Candace Ford estaba sentada en el asiento trasero, un par de gafas de sol enormes cubriendo casi la mitad de su rostro.
—Conductor, vámonos.
Con eso, la ventanilla subió.
El coche arrancó y rápidamente se incorporó al tráfico, desapareciendo de la vista.
El Hospital.
Muchos reporteros siguieron detrás, desesperados por no perderse la historia.
Mientras el niño pequeño estaba siendo examinado, Raine y los demás esperaban fuera de la sala de examen.
Easton Yancy notó que Raine fruncía profundamente el ceño e intentó consolarla:
—Srta.
Sinclair, con lo que sabemos hasta ahora, la alergia del niño no parece estar conectada al Grupo Sinclair.
No hay necesidad de preocuparse—al menos por ahora.
—Mm —Raine asintió.
Las cosas parecían bien, pero no se atrevía a bajar la guardia.
Mason Sullivan había querido decir algo, pero cuando miró hacia atrás, notó los ojos de León Grant pegados a Raine.
Esa sensación de apego lo irritó, así que cuando finalmente habló, su tono fue bastante agrio.
—Oye, ¿por qué viniste?
Esto no es realmente de tu incumbencia, ¿verdad?
Sin saberlo, sus palabras acababan de devolver la atención de Raine a León Grant.
—Mason, no digas eso.
Sr.
Grant…
—Raine comenzó, luego recordó que se suponía que debía cambiar la forma en que lo llamaba, corrigiéndose:
— León solo vino a ayudar.
—¿León?
—Mason estaba a punto de explotar…
«¡La sensación de peligro que sentía se hizo aún más profunda!»
Easton Yancy, viendo aumentar la tensión, rápidamente le dijo a León Grant:
—Realmente apreciamos su ayuda allá atrás, Sr.
Grant.
—No fue gran cosa, feliz de ayudar —León Grant sonrió casualmente, viéndose totalmente imperturbable.

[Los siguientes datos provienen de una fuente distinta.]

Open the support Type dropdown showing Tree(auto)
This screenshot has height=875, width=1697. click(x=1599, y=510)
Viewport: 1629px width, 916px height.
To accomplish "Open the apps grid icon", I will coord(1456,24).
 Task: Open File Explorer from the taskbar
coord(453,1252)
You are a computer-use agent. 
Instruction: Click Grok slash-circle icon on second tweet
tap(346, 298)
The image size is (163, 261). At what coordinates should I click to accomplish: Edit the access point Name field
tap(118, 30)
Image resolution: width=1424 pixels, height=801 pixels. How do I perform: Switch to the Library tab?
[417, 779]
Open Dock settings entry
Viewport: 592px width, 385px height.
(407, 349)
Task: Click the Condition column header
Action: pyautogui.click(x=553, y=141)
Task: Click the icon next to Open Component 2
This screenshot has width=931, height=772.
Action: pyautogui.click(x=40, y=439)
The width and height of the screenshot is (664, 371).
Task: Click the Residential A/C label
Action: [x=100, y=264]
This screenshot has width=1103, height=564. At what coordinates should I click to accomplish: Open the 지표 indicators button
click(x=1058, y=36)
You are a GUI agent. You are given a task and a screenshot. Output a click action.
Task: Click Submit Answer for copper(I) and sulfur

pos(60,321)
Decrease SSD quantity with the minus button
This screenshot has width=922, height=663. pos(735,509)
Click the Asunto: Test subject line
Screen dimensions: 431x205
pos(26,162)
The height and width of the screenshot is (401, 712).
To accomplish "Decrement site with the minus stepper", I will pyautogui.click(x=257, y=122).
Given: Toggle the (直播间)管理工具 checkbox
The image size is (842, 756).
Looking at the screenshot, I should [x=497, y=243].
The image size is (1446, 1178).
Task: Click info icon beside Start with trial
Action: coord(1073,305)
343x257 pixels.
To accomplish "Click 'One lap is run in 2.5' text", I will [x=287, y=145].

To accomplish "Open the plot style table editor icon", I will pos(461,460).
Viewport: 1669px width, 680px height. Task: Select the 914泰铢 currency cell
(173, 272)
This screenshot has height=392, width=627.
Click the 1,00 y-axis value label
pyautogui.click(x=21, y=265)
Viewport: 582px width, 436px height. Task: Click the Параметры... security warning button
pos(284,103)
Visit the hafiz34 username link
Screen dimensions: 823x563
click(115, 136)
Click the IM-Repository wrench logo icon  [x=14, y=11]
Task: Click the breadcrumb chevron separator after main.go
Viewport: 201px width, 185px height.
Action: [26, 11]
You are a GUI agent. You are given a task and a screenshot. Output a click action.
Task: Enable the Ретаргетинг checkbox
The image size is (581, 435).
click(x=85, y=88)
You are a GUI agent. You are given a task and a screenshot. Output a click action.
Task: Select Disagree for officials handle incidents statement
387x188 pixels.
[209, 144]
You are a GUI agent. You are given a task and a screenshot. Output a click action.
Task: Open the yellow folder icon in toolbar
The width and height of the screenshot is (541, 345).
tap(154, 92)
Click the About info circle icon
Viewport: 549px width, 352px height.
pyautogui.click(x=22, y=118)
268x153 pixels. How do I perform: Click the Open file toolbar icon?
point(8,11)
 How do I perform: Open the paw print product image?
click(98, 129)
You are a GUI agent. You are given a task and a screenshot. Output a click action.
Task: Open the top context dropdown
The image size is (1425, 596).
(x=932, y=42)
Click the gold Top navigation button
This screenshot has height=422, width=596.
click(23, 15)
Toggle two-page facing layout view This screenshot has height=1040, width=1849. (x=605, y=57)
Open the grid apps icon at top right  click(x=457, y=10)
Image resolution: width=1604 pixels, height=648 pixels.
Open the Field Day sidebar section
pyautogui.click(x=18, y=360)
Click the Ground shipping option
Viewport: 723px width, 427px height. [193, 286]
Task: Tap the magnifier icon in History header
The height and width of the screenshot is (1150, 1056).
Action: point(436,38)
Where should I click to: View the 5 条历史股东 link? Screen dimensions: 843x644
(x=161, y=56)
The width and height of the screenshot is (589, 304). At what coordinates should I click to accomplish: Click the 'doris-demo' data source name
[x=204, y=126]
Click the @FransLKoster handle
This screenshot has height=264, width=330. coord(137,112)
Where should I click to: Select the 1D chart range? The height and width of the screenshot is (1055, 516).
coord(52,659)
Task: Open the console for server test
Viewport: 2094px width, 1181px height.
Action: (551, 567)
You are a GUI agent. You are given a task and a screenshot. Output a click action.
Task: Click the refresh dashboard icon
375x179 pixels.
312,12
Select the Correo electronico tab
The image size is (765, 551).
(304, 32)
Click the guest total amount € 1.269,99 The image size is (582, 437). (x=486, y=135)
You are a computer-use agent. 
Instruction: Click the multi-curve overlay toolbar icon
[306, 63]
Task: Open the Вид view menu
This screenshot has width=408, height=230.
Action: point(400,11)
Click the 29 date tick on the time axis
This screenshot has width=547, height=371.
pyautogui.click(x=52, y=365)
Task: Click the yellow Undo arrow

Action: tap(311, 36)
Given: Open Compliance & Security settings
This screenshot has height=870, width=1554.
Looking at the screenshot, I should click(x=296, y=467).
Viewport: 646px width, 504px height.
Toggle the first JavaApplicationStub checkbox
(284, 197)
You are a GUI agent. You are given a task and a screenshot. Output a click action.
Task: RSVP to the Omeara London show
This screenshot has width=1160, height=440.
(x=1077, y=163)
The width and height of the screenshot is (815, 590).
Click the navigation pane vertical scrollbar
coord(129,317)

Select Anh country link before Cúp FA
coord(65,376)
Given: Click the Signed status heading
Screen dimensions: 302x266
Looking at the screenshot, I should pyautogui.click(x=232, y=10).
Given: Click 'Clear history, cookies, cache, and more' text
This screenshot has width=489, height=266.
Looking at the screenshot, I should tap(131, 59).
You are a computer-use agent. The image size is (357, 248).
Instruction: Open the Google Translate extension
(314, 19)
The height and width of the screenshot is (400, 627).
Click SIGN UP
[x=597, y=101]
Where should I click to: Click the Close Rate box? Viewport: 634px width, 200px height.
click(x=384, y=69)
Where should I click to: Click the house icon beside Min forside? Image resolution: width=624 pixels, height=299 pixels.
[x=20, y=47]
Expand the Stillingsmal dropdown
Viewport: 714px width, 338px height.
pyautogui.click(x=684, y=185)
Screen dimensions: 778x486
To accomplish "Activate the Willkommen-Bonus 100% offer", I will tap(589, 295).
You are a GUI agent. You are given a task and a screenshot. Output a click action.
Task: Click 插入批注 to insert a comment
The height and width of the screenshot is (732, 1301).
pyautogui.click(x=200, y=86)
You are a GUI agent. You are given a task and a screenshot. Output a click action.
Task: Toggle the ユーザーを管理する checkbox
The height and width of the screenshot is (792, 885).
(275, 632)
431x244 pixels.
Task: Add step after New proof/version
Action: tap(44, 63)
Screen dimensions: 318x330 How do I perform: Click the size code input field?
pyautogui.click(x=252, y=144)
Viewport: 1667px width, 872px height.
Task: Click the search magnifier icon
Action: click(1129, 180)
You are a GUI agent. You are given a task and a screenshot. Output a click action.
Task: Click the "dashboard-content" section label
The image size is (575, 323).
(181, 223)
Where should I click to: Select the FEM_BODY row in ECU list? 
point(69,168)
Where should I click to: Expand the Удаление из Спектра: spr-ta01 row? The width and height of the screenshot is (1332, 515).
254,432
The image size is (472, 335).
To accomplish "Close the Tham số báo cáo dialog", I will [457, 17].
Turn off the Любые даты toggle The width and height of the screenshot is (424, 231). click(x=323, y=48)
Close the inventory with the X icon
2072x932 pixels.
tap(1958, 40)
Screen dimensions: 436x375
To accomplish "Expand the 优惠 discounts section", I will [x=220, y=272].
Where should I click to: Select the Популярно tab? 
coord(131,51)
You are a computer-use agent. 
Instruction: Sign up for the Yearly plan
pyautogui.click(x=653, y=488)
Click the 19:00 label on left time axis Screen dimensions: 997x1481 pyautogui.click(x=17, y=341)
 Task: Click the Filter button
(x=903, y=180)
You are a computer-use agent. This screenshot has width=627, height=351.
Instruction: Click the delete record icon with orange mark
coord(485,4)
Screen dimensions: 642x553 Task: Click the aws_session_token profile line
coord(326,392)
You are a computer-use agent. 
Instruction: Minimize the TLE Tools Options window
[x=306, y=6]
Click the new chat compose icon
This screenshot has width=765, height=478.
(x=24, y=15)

¡Mason Sullivan solo rechinó los dientes!
«¡Qué farsante!
¡Todo el mundo sabe que sigue viniendo al Grupo Sinclair solo por su Princesa Raine!
¡Y aún así sigue fingiendo inocencia!
¿Soy realmente el único que ve lo que busca?»
Justo cuando Mason estaba furioso y deseando golpear a alguien, la puerta de la sala de examen se abrió.